November 28, 2024
BANGOR DAILY NEWS (BANGOR, MAINE

A little more than a year ago, Maine lost one of its most famous summer folk when Dr. Benjamin Spock sold his Camden home to carry on his fight against failing health and mounting medical bills. On Monday, the world lost one of its most inspiring citizens, a shining example of a life fully lived. He was 94.

“Trust yourself. You know more than you think.” That short phrase was the nut of the doctor’s landmark 1946 book, “Baby and Child Care,” the book that has sold more than 50 million copies, second only to the Bible. And like the Bible, Spock’s words all too often have been misused and taken out of context, causing considerable mischief.
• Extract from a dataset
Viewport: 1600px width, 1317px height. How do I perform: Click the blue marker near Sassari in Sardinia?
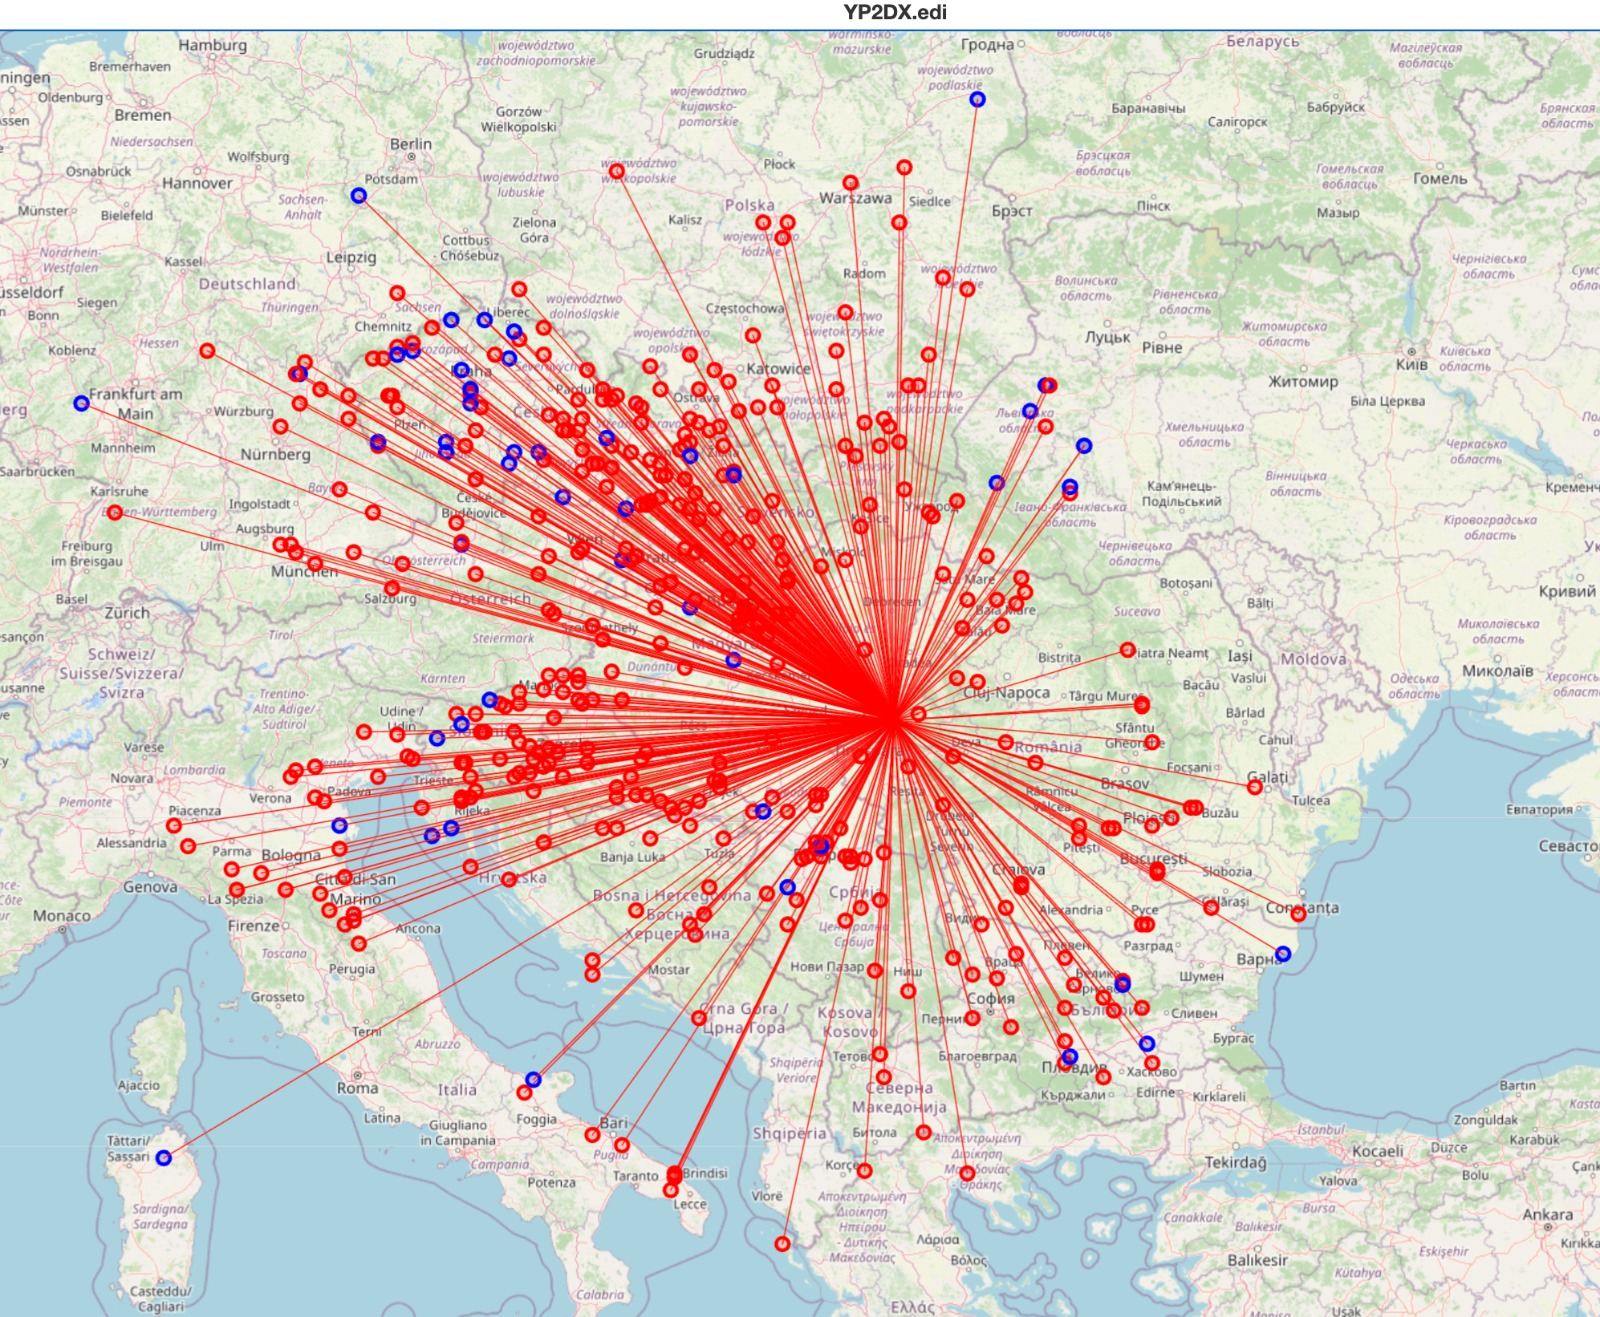[x=164, y=1158]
The good doctor did not, as many critics came to assert, condone permissiveness, he did not cause Baby Boom parents to create a generation of spoiled brats, of “Spock-marked” hippies. As he urged parents to follow their best instincts and their hearts, he also urged them to set standards, to establish values.

“I’ve always said: Ask for respect from your children, ask for cooperation, ask for politeness,” he said in one of the countless interviews he gave to set the misinterpreted record straight. “Give your children firm leadership.” Parents who failed to do that learned the hard way what happens when one doesn’t read past the introduction.

Here’s the basic Benjamin McLane Spock resume: Gold medal rower at the 1924 Olympics; practicing pediatrician; U.S. Navy medical officer during World War II; college professor; columnist; author; the first to warn of the hazards atmospheric nuclear testing in the 1960s posed to nursing infants; an outspoken opponent of the Vietnam War; a member of the Boston Five, convicted in 1968 of conspiring to abet draft resisters (a judgment later overturned); a name on Spiro Agnew’s enemies list; a 1972 presidential candidate.

In the last 20 years of his remarkable life, Dr. Spock revised his famous book a few times, adding information on single-parenting, step-parenting, divorce and child care. He continued to lecture throughout the world on child raising, education and nuclear war. He began answering parenting questions on the Internet, despite not being entirely sure just what the Internet was or how it worked. As an old man, regretting that he never showed affection for his own children, he began to hug the stuffing out of his two adult sons every chance he got. At the end, he knew more than he thought he did because he never stopped learning. It was a life that’s a book in itself.